8 Masters of psychology, marketers use their sexiest messages and most popular male models to tempt or intimidate the readership of Men's Health. And just like in women's magazines, the articles themselves are designed to sell stuff. All those helpful tips for choosing blazers, ties, and belts come complete with information on the who, where, and how much. The strategy is brilliant: Make men understand exactly how far short of the ideal they fall, and they too become vulnerable to the lure of high-priced underwear, running shoes, hair dye, skin softener, suits, and boots. As Mark Jannot, the grooming and health editor for Men's Journal, told "Today" show host Matt Lauer, "This is a huge, booming market. I mean the marketers have found a group of people that are ripe for the picking.
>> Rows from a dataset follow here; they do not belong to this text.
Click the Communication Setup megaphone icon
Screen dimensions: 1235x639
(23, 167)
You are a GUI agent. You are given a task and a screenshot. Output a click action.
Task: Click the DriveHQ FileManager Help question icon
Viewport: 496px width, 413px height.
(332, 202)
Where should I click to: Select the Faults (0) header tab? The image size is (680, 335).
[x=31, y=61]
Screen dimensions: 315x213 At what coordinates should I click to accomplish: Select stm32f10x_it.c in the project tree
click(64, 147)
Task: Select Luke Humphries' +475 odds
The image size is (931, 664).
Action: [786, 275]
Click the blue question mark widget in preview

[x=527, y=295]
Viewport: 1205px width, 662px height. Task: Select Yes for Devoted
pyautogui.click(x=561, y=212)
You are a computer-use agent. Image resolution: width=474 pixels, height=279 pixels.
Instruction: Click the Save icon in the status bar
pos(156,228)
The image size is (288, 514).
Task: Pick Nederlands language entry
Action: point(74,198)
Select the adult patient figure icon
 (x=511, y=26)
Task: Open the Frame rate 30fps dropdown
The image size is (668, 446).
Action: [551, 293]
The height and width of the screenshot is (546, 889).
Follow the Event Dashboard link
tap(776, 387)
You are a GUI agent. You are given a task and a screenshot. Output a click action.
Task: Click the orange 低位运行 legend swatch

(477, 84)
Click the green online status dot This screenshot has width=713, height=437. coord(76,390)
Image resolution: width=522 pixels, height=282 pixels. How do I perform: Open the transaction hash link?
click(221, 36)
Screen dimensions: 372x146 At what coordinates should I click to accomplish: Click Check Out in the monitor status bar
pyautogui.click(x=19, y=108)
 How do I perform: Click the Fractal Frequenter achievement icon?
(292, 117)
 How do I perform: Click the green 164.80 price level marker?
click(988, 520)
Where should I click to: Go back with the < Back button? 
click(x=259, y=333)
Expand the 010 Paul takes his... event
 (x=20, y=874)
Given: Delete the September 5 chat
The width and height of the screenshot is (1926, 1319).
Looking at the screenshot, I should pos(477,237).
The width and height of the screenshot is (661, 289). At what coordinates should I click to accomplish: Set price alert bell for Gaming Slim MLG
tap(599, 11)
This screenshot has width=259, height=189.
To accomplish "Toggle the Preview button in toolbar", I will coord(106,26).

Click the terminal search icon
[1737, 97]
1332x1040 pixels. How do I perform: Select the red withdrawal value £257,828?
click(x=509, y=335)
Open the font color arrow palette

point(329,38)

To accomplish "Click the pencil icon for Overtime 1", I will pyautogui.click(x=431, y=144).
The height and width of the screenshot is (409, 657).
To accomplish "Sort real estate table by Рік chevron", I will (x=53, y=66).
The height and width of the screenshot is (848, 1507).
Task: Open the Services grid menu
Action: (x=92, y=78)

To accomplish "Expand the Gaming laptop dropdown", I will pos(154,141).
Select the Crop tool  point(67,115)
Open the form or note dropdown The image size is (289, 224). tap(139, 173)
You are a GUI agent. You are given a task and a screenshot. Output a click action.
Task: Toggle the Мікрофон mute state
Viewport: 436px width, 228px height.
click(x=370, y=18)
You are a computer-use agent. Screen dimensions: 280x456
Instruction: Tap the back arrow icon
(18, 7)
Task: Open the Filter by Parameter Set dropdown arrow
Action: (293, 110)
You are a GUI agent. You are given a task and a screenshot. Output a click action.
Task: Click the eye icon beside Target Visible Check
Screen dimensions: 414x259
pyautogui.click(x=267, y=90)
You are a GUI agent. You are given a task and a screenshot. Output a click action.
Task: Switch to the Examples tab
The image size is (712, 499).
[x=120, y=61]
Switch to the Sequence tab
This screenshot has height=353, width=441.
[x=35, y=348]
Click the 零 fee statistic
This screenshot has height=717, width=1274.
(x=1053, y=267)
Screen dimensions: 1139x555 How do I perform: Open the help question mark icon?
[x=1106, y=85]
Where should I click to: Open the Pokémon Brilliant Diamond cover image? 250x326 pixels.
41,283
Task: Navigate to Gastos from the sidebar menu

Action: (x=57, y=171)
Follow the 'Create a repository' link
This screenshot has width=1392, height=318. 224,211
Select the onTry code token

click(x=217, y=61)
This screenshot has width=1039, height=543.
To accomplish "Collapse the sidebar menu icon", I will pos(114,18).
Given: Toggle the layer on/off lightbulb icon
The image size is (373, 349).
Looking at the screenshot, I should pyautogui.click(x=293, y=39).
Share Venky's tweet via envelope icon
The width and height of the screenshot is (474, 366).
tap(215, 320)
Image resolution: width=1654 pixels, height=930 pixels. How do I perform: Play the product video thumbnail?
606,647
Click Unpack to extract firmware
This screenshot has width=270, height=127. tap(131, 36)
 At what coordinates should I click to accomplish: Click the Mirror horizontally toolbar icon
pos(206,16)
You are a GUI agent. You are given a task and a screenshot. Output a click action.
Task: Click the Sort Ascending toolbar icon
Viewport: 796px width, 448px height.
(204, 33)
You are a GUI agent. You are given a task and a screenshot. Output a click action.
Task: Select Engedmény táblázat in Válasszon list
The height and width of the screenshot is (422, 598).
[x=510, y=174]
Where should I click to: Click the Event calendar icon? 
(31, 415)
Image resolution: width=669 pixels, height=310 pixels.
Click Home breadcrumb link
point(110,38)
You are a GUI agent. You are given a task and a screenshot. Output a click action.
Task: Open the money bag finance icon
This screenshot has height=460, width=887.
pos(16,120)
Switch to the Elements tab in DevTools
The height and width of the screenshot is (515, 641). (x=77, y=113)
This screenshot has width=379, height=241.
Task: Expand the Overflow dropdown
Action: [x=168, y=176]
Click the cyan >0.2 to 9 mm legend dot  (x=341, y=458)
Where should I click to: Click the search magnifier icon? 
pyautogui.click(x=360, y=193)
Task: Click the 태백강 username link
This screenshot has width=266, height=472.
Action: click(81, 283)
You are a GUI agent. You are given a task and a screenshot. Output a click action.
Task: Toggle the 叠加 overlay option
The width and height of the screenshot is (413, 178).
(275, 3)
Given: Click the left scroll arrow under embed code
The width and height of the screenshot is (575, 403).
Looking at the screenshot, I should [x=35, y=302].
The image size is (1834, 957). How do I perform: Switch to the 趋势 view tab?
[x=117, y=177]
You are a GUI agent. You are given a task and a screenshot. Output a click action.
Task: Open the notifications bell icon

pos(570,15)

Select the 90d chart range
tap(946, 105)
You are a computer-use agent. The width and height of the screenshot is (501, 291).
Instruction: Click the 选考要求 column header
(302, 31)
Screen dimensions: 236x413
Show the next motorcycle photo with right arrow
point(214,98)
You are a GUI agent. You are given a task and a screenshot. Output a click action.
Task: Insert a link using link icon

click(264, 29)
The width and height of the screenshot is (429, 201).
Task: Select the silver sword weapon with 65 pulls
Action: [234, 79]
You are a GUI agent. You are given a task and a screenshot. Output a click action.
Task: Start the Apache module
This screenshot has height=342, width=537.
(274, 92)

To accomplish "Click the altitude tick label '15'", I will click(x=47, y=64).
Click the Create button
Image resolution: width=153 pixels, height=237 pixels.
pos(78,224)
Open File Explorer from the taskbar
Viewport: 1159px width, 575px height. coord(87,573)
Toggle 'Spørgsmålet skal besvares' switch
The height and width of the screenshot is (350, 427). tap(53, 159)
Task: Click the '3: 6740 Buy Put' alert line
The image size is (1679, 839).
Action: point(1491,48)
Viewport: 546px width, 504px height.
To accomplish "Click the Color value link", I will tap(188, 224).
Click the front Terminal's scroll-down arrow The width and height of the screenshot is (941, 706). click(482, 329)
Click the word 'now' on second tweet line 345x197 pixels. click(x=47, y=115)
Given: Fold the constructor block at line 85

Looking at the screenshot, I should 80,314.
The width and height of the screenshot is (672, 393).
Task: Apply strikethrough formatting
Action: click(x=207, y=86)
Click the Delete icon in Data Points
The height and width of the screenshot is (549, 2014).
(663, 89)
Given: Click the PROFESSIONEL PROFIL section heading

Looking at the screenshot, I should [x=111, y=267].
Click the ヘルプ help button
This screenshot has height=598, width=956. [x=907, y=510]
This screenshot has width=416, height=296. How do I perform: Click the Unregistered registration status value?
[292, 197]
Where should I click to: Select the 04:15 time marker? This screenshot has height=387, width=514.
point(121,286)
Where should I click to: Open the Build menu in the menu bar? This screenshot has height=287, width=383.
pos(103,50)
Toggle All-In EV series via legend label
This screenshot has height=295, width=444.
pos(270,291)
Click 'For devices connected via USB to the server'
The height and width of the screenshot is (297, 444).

Men are finally learning that aging is a disease."

9 To make all this "girly" image obsession acceptable to their audience, men's magazines employ all their creative energies to transform appearance issues into "a guy thing." It appears that, no matter how much skin lotion and hair gel you're trying to sell them, men must never suspect that you think they share women's insecurities. If you want a man to buy wrinkle cream, marketers have learned, you should encourage it as part of the usual masculine shaving routine. Aramis, for example, assures men that its popular Lift Off! Moisture Formula will help cut their shave time by one-third. "The biggest challenge for products started for women is how to transfer them to men," explained George Schaeffer, the president of OPI cosmetics. Shaeffer's Los Angeles-based company is the maker of an almost unnoticeable nail polish that has proved a hit with men.

10 On a larger scale, advertising a physical makeover or trip to a weight reduction clinic as a smart way to help one in his career seems to help man rationalize their image obsession. "Whatever a man's cosmetic shortcoming, it's apt to be a career liability," noted Alan Farnham in a recent issue of Fortune. "The business world is prejudiced against the ugly." Obvious rationalization can be seen in Forbes' poor attempt to differentiate between male and female vanity in its article on cosmetic surgery: "Plastic surgery is more a cosmetic thing for women. They have a thing about aging. For men it's an investment that pays pretty good dividend." Whatever you say, guys.

11 The irony is rich and bittersweet. Gender equity is at last headed our way not in the form of women being less obsessed with looking like Calvin Klein models, but of men becoming hysterical over the first signs of wrinkles.